Em “A Interpretação dos Sonhos”, o velho filósofo Burdach assevera que o sonho nada mais faz do que entrar em sintonia com nosso estado de espírito, ao representar a realidade em símbolos. De tal sorte, afirmar-se-á que Riobaldo, aficionado por Reinaldo, se arvora a sonhá-lo com a assinatura de Maria Deodorina, o que, de fato, o era em sua certidão de batismo. Neste sentido, a “sonhice” do jagunço Riobaldo o remetera às predições adotadas por filósofos da Antiguidade clássica, em relação à adivinhação, conforme exemplifica Freud. Em regresso ao “Grande Sertão”, os obstáculos impostos pela ruidosa inventividade — desconfia-se que, qual Manoel de Barros, a lavra rosiana fosse produzida em alambique de coloquialidade e erudição —, podem impulsionar o Leitor a excitar-se, intelectualmente, diante desta Odisseia country das Minas Geraes.

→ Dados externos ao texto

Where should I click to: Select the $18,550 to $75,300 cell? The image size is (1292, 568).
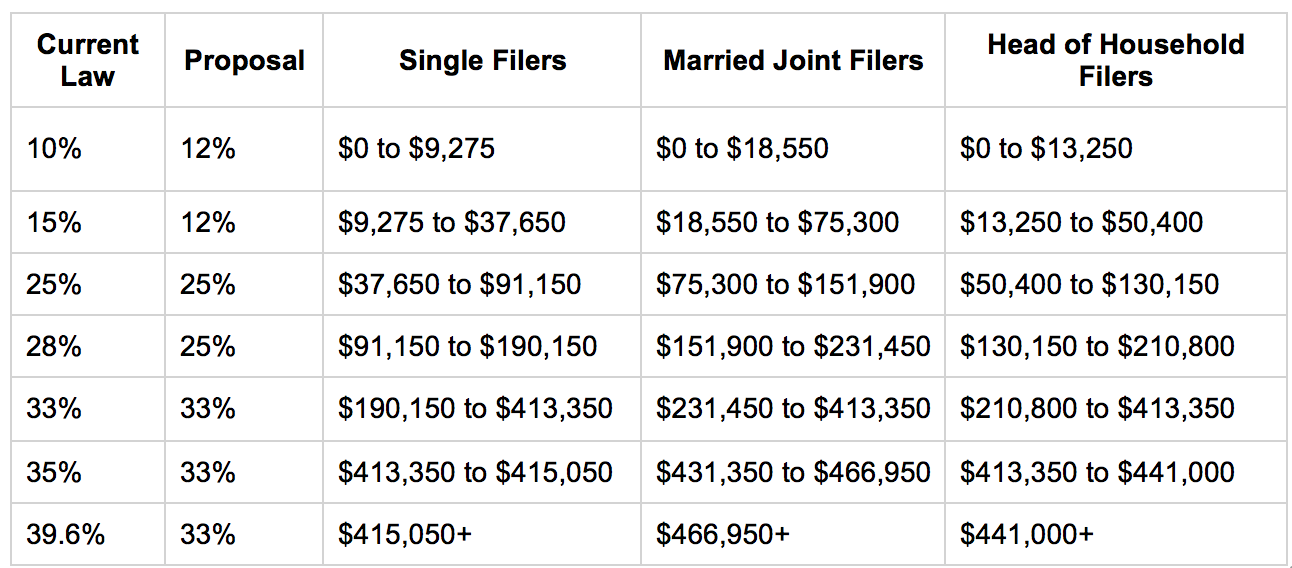point(793,222)
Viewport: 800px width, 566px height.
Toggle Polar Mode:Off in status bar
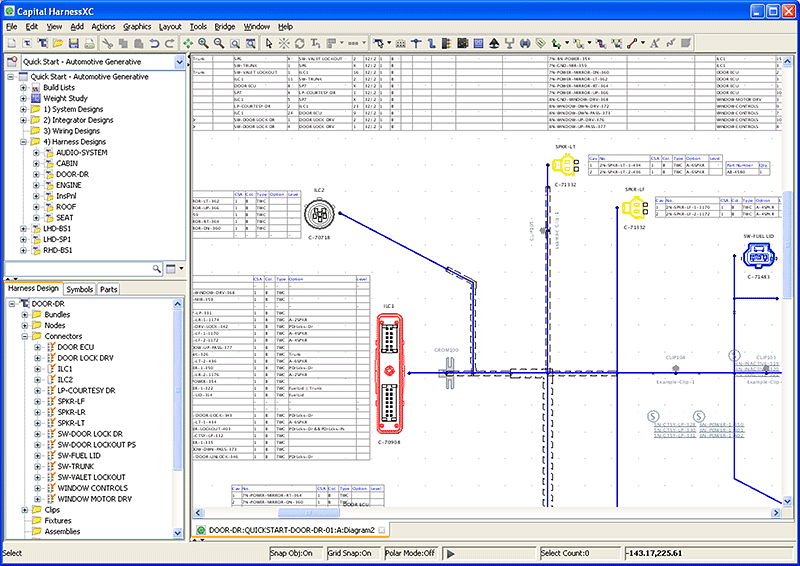tap(410, 553)
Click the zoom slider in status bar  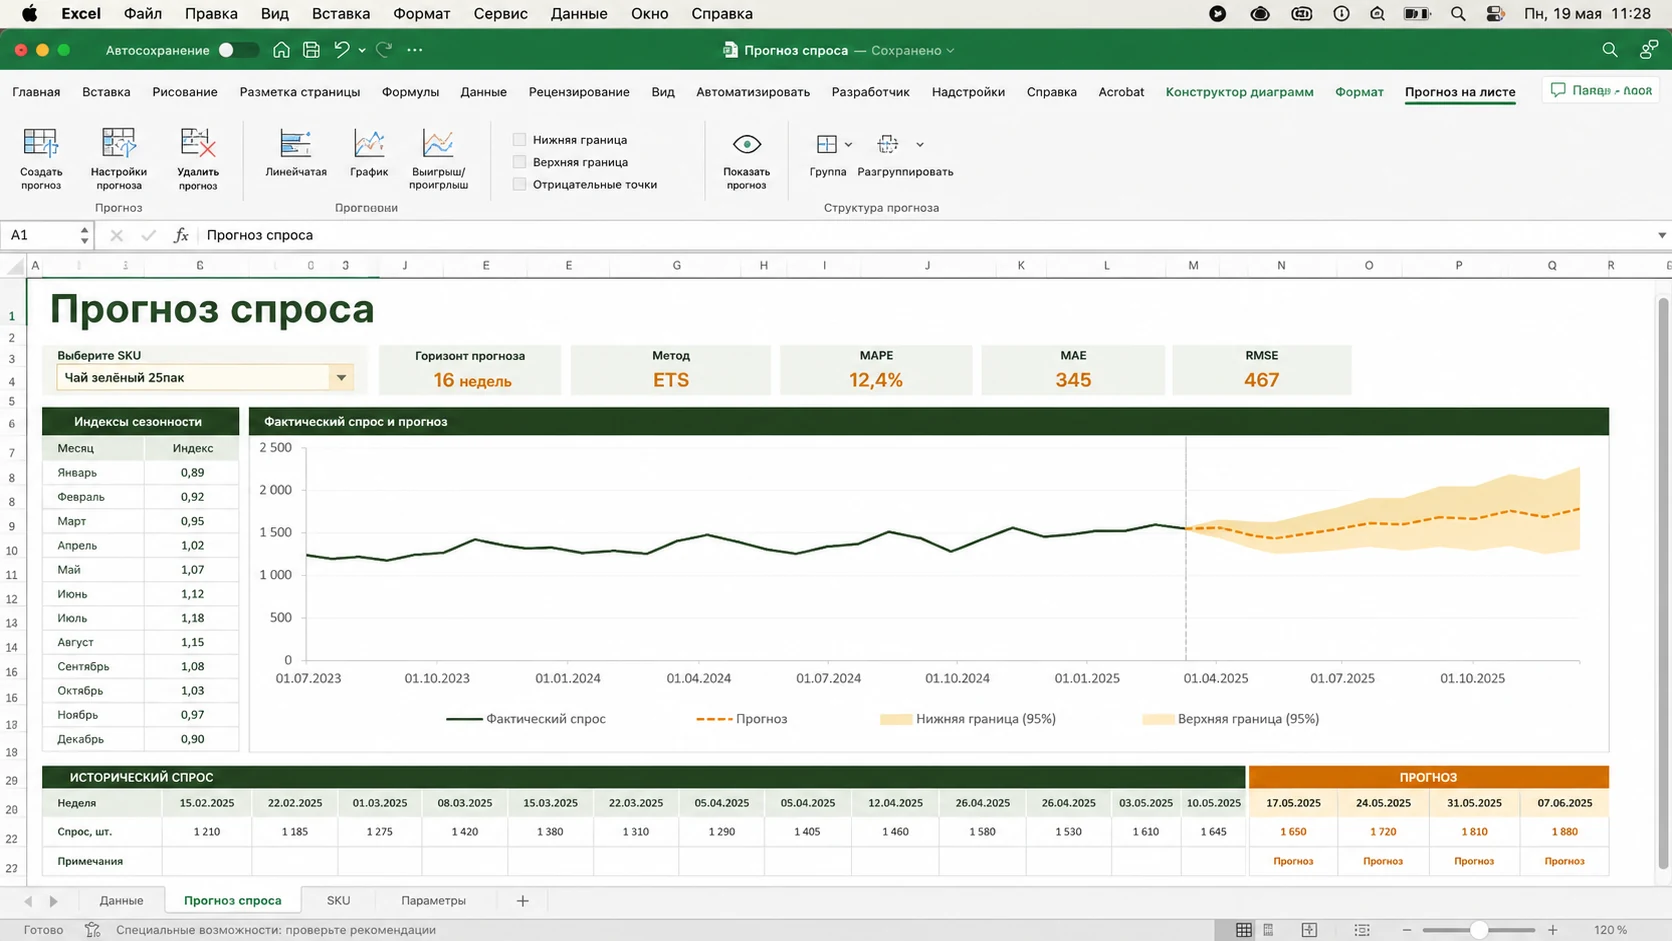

Diante das complexas construções sintáticas, conquanto este Leitor seja recebido a ferro e fogo, o impacto da organização das ideias alicerçado pelo esplendor de sua prosa encantatória faz de Guimarães Rosa um legítimo gênio da arte literária. Se esta justificativa ainda não for suficiente para enfrentar a leitura para alívio do mal-estar da sociedade, recomenda-se entranhar na prosódia forjada pelo binômio, que abrange o pacto com o Demo; e a paixão proibida por Reinaldo/Diadorim. Enfim, pode-se adiantar que remédio melhor não há para se espantar quebranto, ansiedade ou mau pressentimento, que há, apenas, a constatação de que, aos treze anos, ela já se travestia de Reinaldo (Menino); e, no momento em que, após peleja, a punhal, contra o demoníaco Hermógenes, se revela o segredo de sexualidade de Maria Deodorina da Fé Bettancourt Marins. Isto porque, na exegese de seu devaneio, o jagunço-narrador Riobaldo-Tatarana, freudianamente, jamais suporia que “os sonhos não decorrem de manifestações sobrenaturais, visto que seguem as leis do espírito humano, ainda que este, é verdade, tenha afinidades com o divino”.